What you will do: Give the entries again exactly, every one of them.

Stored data
= = = = =

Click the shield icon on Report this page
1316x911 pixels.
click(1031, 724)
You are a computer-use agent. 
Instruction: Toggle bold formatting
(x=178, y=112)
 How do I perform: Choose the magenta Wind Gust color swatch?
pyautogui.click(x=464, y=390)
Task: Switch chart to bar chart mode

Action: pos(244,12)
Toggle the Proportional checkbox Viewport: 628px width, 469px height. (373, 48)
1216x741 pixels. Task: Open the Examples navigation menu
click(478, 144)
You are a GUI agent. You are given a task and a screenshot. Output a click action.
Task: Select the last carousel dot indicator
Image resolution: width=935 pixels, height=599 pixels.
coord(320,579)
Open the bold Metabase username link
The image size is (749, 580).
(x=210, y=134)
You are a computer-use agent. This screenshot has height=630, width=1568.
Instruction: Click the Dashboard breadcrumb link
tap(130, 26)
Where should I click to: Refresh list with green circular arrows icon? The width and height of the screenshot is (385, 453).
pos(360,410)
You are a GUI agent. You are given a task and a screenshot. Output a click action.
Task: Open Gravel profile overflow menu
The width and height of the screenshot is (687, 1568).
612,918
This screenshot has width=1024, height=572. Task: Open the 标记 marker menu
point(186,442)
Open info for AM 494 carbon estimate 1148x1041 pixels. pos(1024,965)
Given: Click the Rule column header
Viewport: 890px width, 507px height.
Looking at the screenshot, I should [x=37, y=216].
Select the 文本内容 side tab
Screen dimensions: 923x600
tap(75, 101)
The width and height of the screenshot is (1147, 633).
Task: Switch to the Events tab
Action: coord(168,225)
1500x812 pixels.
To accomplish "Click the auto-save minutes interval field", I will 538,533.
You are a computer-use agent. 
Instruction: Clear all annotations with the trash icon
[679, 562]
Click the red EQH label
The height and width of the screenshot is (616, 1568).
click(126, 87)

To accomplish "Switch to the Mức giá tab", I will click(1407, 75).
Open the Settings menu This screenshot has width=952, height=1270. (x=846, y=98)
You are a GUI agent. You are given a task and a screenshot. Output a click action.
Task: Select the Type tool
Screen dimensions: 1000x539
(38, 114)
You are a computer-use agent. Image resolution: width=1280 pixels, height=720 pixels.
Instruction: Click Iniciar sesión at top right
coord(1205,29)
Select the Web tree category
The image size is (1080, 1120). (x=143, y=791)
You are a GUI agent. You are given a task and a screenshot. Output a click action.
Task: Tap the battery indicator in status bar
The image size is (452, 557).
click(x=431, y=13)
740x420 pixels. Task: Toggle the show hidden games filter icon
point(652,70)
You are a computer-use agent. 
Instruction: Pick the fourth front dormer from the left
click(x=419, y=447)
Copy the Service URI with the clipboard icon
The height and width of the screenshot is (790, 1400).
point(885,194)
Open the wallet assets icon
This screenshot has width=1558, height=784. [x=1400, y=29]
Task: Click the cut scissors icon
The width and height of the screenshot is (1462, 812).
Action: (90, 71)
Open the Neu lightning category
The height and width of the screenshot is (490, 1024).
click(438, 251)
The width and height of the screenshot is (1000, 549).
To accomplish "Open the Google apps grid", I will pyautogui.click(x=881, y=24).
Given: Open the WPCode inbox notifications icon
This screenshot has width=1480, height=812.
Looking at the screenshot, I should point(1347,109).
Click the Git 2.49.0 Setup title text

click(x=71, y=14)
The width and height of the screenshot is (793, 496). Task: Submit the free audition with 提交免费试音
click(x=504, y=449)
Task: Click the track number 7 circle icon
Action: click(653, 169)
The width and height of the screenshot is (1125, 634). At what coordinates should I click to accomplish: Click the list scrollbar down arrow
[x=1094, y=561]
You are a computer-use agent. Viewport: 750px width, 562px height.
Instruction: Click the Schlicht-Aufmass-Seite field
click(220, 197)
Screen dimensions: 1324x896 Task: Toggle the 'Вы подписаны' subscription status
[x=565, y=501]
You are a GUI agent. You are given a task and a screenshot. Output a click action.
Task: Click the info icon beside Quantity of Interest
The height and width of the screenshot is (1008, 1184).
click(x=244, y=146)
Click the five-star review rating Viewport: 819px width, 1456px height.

= = = = =

Written response:
Click the shield icon on Report this page
1316x911 pixels.
click(1031, 724)
You are a computer-use agent. 
Instruction: Toggle bold formatting
(x=178, y=112)
 How do I perform: Choose the magenta Wind Gust color swatch?
pyautogui.click(x=464, y=390)
Task: Switch chart to bar chart mode

Action: pos(244,12)
Toggle the Proportional checkbox Viewport: 628px width, 469px height. (373, 48)
1216x741 pixels. Task: Open the Examples navigation menu
click(478, 144)
You are a GUI agent. You are given a task and a screenshot. Output a click action.
Task: Select the last carousel dot indicator
Image resolution: width=935 pixels, height=599 pixels.
coord(320,579)
Open the bold Metabase username link
The image size is (749, 580).
(x=210, y=134)
You are a computer-use agent. This screenshot has height=630, width=1568.
Instruction: Click the Dashboard breadcrumb link
tap(130, 26)
Where should I click to: Refresh list with green circular arrows icon? The width and height of the screenshot is (385, 453).
pos(360,410)
You are a GUI agent. You are given a task and a screenshot. Output a click action.
Task: Open Gravel profile overflow menu
The width and height of the screenshot is (687, 1568).
612,918
This screenshot has width=1024, height=572. Task: Open the 标记 marker menu
point(186,442)
Open info for AM 494 carbon estimate 1148x1041 pixels. pos(1024,965)
Given: Click the Rule column header
Viewport: 890px width, 507px height.
Looking at the screenshot, I should [x=37, y=216].
Select the 文本内容 side tab
Screen dimensions: 923x600
tap(75, 101)
The width and height of the screenshot is (1147, 633).
Task: Switch to the Events tab
Action: coord(168,225)
1500x812 pixels.
To accomplish "Click the auto-save minutes interval field", I will 538,533.
You are a computer-use agent. 
Instruction: Clear all annotations with the trash icon
[679, 562]
Click the red EQH label
The height and width of the screenshot is (616, 1568).
click(126, 87)

To accomplish "Switch to the Mức giá tab", I will click(1407, 75).
Open the Settings menu This screenshot has width=952, height=1270. (x=846, y=98)
You are a GUI agent. You are given a task and a screenshot. Output a click action.
Task: Select the Type tool
Screen dimensions: 1000x539
(38, 114)
You are a computer-use agent. Image resolution: width=1280 pixels, height=720 pixels.
Instruction: Click Iniciar sesión at top right
coord(1205,29)
Select the Web tree category
The image size is (1080, 1120). (x=143, y=791)
You are a GUI agent. You are given a task and a screenshot. Output a click action.
Task: Tap the battery indicator in status bar
The image size is (452, 557).
click(x=431, y=13)
740x420 pixels. Task: Toggle the show hidden games filter icon
point(652,70)
You are a computer-use agent. 
Instruction: Pick the fourth front dormer from the left
click(x=419, y=447)
Copy the Service URI with the clipboard icon
The height and width of the screenshot is (790, 1400).
point(885,194)
Open the wallet assets icon
This screenshot has width=1558, height=784. [x=1400, y=29]
Task: Click the cut scissors icon
The width and height of the screenshot is (1462, 812).
Action: (90, 71)
Open the Neu lightning category
The height and width of the screenshot is (490, 1024).
click(438, 251)
The width and height of the screenshot is (1000, 549).
To accomplish "Open the Google apps grid", I will pyautogui.click(x=881, y=24).
Given: Open the WPCode inbox notifications icon
This screenshot has width=1480, height=812.
Looking at the screenshot, I should point(1347,109).
Click the Git 2.49.0 Setup title text

click(x=71, y=14)
The width and height of the screenshot is (793, 496). Task: Submit the free audition with 提交免费试音
click(x=504, y=449)
Task: Click the track number 7 circle icon
Action: click(653, 169)
The width and height of the screenshot is (1125, 634). At what coordinates should I click to accomplish: Click the list scrollbar down arrow
[x=1094, y=561]
You are a computer-use agent. Viewport: 750px width, 562px height.
Instruction: Click the Schlicht-Aufmass-Seite field
click(220, 197)
Screen dimensions: 1324x896 Task: Toggle the 'Вы подписаны' subscription status
[x=565, y=501]
You are a GUI agent. You are given a task and a screenshot. Output a click action.
Task: Click the info icon beside Quantity of Interest
The height and width of the screenshot is (1008, 1184).
click(x=244, y=146)
Click the five-star review rating Viewport: 819px width, 1456px height.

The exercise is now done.